Please transcribe, exactly, the line that contains "The image size is (1024, 780)." and every line after it to the end of the records, and nothing else.

--- Data for review ---

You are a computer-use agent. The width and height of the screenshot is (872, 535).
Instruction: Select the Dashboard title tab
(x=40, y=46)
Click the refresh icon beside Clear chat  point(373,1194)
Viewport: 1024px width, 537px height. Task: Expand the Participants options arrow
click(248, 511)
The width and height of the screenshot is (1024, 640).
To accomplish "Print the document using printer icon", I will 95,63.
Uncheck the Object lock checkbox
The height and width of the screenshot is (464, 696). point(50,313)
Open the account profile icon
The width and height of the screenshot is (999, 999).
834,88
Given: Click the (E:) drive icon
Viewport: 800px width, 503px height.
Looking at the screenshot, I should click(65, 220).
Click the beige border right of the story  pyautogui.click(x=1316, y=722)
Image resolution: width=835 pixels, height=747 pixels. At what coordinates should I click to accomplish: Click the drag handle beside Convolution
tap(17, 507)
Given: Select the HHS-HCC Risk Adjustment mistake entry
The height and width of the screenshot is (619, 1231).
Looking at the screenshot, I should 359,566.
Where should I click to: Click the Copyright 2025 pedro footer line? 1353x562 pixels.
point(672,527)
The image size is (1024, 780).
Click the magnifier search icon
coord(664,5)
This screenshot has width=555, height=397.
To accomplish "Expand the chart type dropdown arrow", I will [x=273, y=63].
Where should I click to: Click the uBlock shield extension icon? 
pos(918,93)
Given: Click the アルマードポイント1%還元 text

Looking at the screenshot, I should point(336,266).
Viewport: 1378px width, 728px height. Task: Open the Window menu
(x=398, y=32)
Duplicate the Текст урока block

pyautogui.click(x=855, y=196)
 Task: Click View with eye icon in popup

---

Result below:
The image size is (1024, 780).
Click the magnifier search icon
coord(664,5)
This screenshot has width=555, height=397.
To accomplish "Expand the chart type dropdown arrow", I will [x=273, y=63].
Where should I click to: Click the uBlock shield extension icon? 
pos(918,93)
Given: Click the アルマードポイント1%還元 text

Looking at the screenshot, I should point(336,266).
Viewport: 1378px width, 728px height. Task: Open the Window menu
(x=398, y=32)
Duplicate the Текст урока block

pyautogui.click(x=855, y=196)
 Task: Click View with eye icon in popup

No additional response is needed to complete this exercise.